Mohammed’s mother dying when he was six years old, he was taken care of by his grandfather, Abda’l Motalleb, who at his death, which happened two years after, left him under the guardianship of his son Abu Taleb. By this uncle, whose business was merchandise, Mohammed was brought up, and at the age of thirteen went with him into Syria. At fourteen he joined his kinsmen in the impious war,[15] where the Koreishites gained the victory. With Abu Taleb he continued till he was twenty-five, when he became a factor to Kadija, the widow of a rich merchant at Mecca, who had left her all his wealth. He managed the affairs of his mistress so well, and so ingratiated himself into her favour, that after keeping him three years in her service, she bestowed on him her hand. The legendary writers, in their account of this circumstance, tell us, Kadija fell in love with Mohammed owing to the wonderful things that befell him in his last journey from Bostra in Syria, of which some were related to her by the slaves who had accompanied him, and of some she was herself an eye-witness.
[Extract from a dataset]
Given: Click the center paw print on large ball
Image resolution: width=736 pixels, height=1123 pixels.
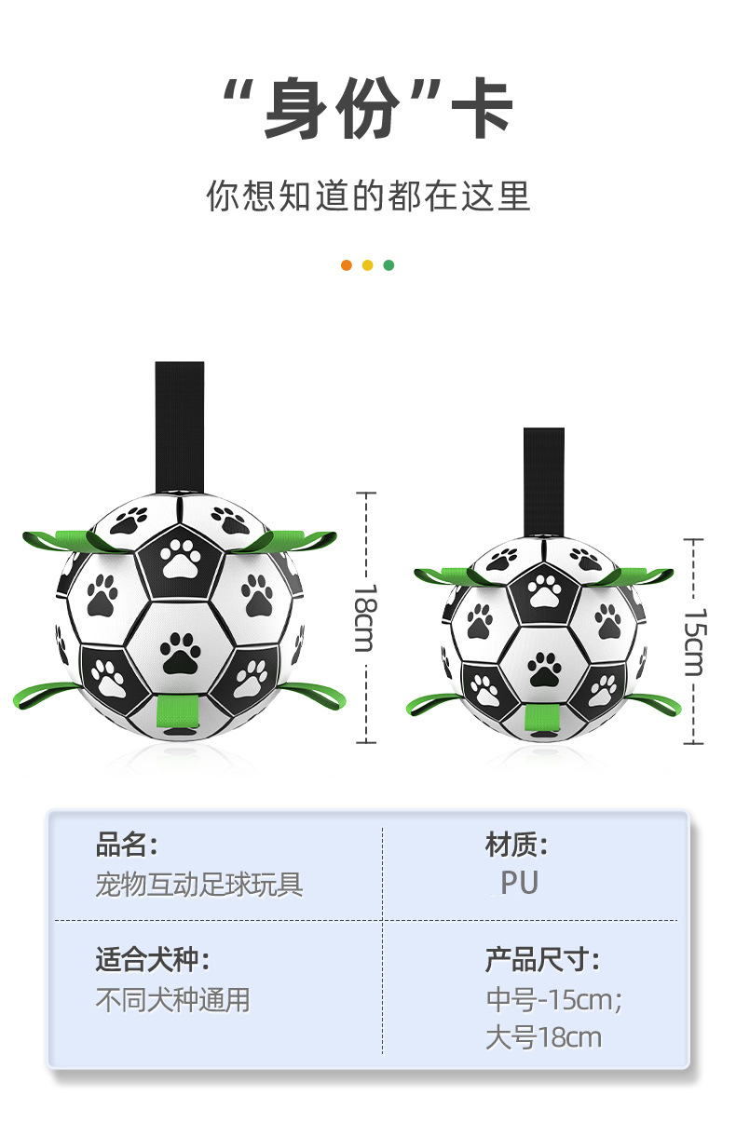Looking at the screenshot, I should [x=180, y=653].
But that which made the greatest impression on her heart was, that the angel Gabriel carried all the way a cloud over his head, to screen him from the scorching heat of the sun, which in that country is very intense. But surely there was little need of a miracle to induce a widow of forty-five, who had already buried two husbands, to take for a third a young man of twenty-eight, possessed, as Mohammed is said to have been, of a handsome person and agreeable manners.[16]

From the age of thirteen or fourteen to twenty-five very little is related of Mohammed, except a fabulous story of his being seen when very young by a monk of Bostra in Syria, called Bahira, who foretold his future grandeur. Boulainvilliers, indeed, who has left an unfinished account of his life, has thought fit to fill up the chasm with inventions of his own. He tells us, that during this interval his uncle Abu Taleb prepared him for the wars he was afterwards to be engaged in, by inuring him to hunting and martial exercises. Contrary to all history, he makes him twenty when he first travelled into Syria, and carries him to Damascus, to Baalbec, to Elia or Jerusalem, and to the capital of Persia, places which no other writer ever mentions him as visiting. These accounts he pretends to have taken from Arabian authors, but does not name a single authority. In short, Boulainvilliers[17] has given to the world, instead of a history, a politico-theological romance founded upon the life of Mohammed, whom he supposes, in these imaginary voyages, to have made such observations, and to have furnished his mind with such political ideas as enabled him to form those great designs he afterwards put in execution.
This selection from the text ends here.